ZADANIA DO WYKONANIA =
[1] Przepisz część tekstu o amarancie od słów „fot. Amarant wyniosły” aż po słowa „od greckiego anthoskwiat.)”, zamieniając w niej „Wikipedia” na „Wikimedia”.
[2] Odpowiedz krótko na pytania do tekstu o amarancie:
(a) Od jakiego greckiego słowa pochodzi wyraz amarant?
(b) W jakim regionie Polski uprawia się szarłat?
(c) Pod jaką nazwą występuje w USA barwnik E123?

CYTOWANY FRAGMENT =

Amarant

Autor tekstu - Kasia Śmiałkowska | Data publikacji - piątek, 28 lutego 2014 | Obszar - na Zachód

O czerwonym kwiatku, barwniku E123 i koronie, która nie więdnie

Amarant
fot. Estera Nowak

Amarant to dla mnie jedno z tych egzotycznych słów, które mieszkają w szufladzie pamięci razem z adamaszkiem, bisiorem dwakroć farbowanym, purpurą, mirrą, złotogłowiem, anyżkiem i cynamonem. Szuflada pachnie intensywnie i mieni się barwami pracochłonnie przenoszonymi na bogate tkaniny. Kojarzy mi się ze sklepem kolonialnym, gdzie na półkach spoczywają towary z zamorskich krain.


fot. Amaranthus caudatus (źródło: Wikipedia); cyfrowa „definicja” amarantu (źródło: Wikipedia).

Zostawmy jednak subiektywnie dobraną zawartość mojej wyimaginowanej szuflady i spojrzyjmy na kilka różnych znaczeń tytułowego amarantu:

  • odcień ciemnej czerwieni przechodzącej w fiolet;
  • E123 (w USA Red No. 2) – czerwony dodatek do żywności (ciasta, galaretki w proszku itp.) oraz kosmetyków (szminki, róże);
  • roślina zwana w polskiej nomenklaturze szarłatem wyniosłym lub amarantusem (łac. Amaranthus cruentus, ang. red amaranth): jedna z najstarszych roślin uprawnych, podstawowa uprawa Inków i Azteków, a jednocześnie „zboże XXI wieku” ze względu na bogactwo składników odżywczych. W różnych kulturach spożywa się ziarna, liście, łodygi i korzenie. (W Polsce uprawia się go na Lubelszczyźnie.)
  • substancja roślinna otrzymywana z szarłatu, używana m.in. przez Indian do barwienia tkanin.


fot. Amarant wyniosły (źródło: Wikipedia); ziarno szarłatu (po lewej) porównane do ziarna pszenicy (źródło: Wikipedia).

Sam wyraz amarant pochodzi z greckiego amarantos, określającego coś, co nie blaknie, nie więdnie. Kolor bordowego kwiatu był trwały i stąd jego nazwa. (Nawiasem mówiąc, w jęz. angielskim mamy tu do czynienia z ciekawym zjawiskiem: archaiczną nazwę amarant zastąpiono słowem amaranth – na skutek błędnego założenia wynikającego z „ludowej” etymologii, że końcowa część wyrazu wywodzi się od greckiego anthoskwiat.)

Niewiędnący przywodzi nam na pamięć werset z listu Piotra, gdzie apostoł pisze o „niezwiędłej koronie chwały” (1 Piotra 5:4):

A gdy się objawi Arcypasterz, otrzymacie niezwiędłą koronę chwały.

WIERSZE DANYCH =
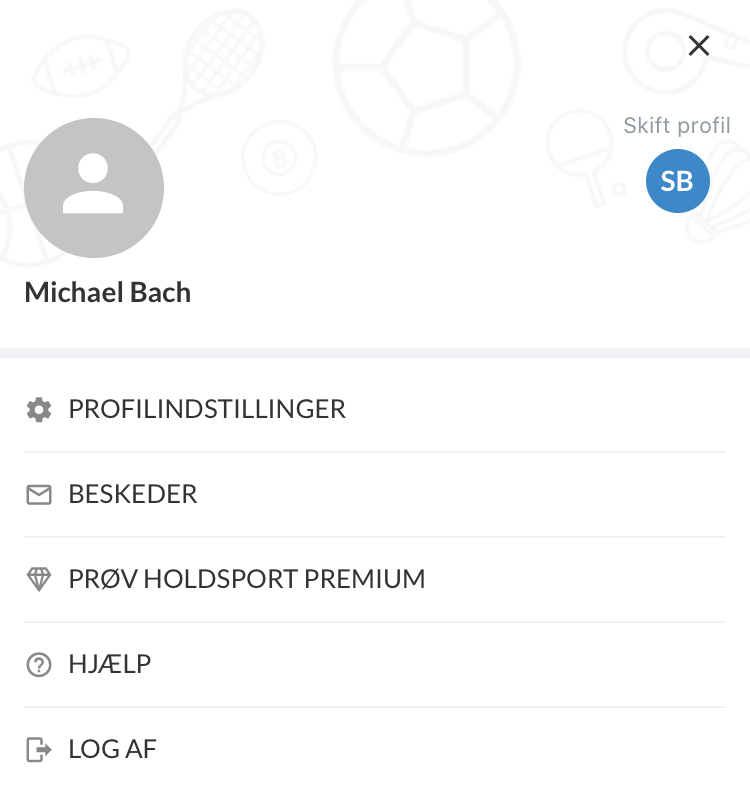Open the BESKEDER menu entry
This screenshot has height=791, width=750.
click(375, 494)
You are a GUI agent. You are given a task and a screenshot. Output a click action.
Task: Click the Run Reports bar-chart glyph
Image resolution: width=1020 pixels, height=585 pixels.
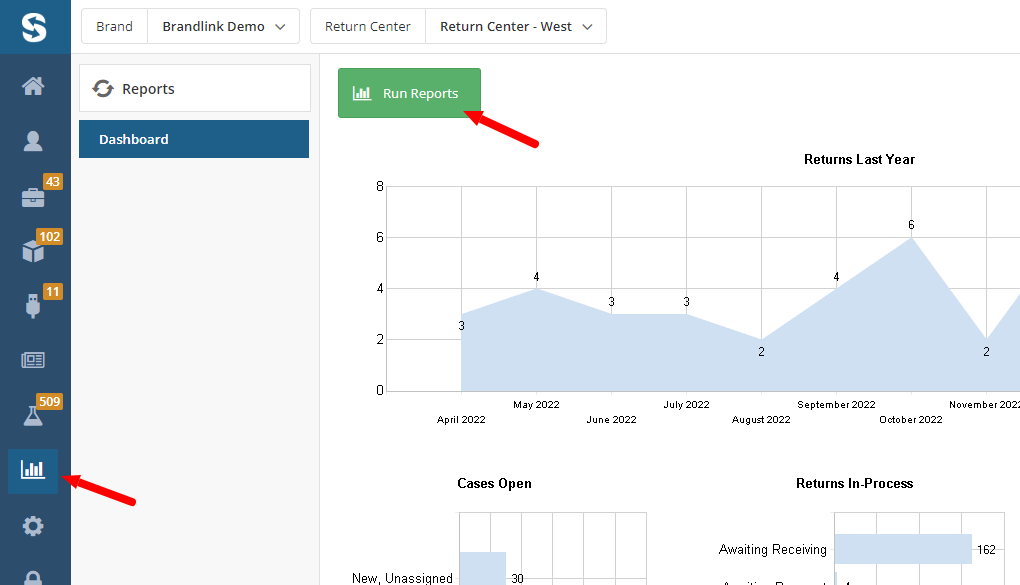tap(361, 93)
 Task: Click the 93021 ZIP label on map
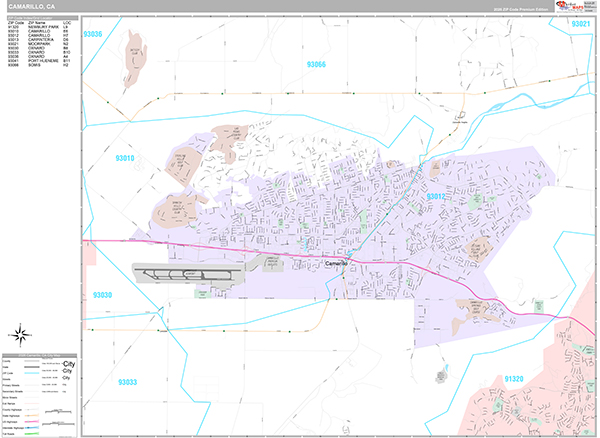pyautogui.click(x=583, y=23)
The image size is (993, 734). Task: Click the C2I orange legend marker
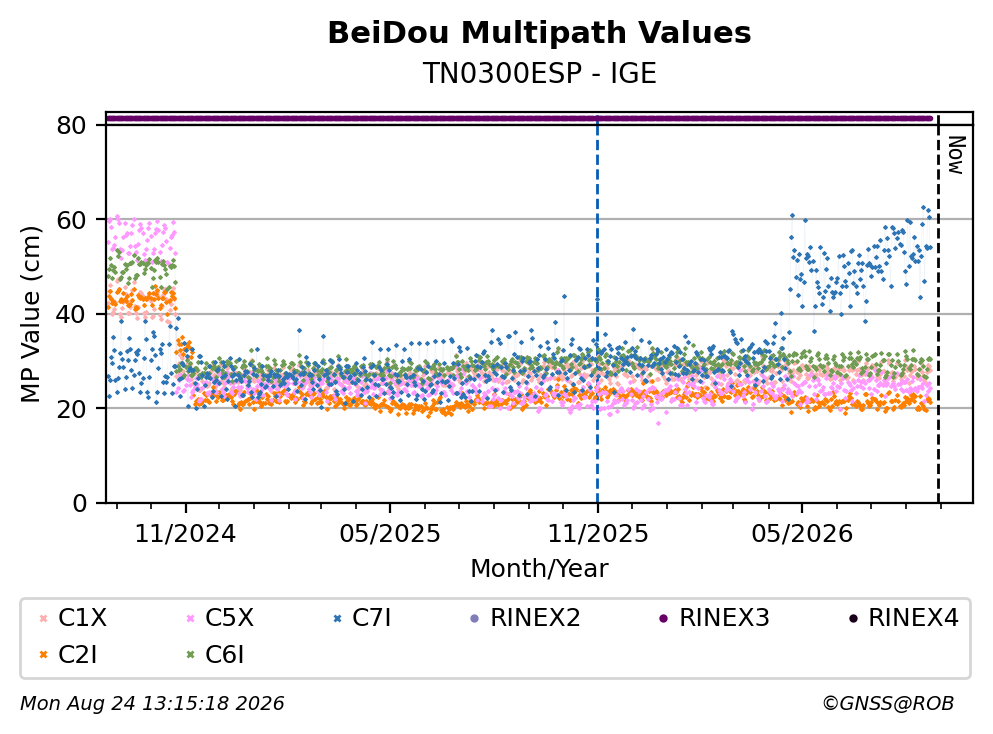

ROZWIĄZANIA ZADAŃ =
[1]
fot. Amarant wyniosły (źródło: Wikimedia); ziarno szarłatu (po lewej) porównane do ziarna pszenicy (źródło: Wikimedia).

Sam wyraz amarant pochodzi z greckiego amarantos, określającego coś, co nie blaknie, nie więdnie. Kolor bordowego kwiatu był trwały i stąd jego nazwa. (Nawiasem mówiąc, w jęz. angielskim mamy tu do czynienia z ciekawym zjawiskiem: archaiczną nazwę amarant zastąpiono słowem amaranth – na skutek błędnego założenia wynikającego z „ludowej” etymologii, że końcowa część wyrazu wywodzi się od greckiego anthoskwiat.)

[2]
(a) Od słowa amarantos.
(b) Na Lubelszczyźnie.
(c) Red No. 2.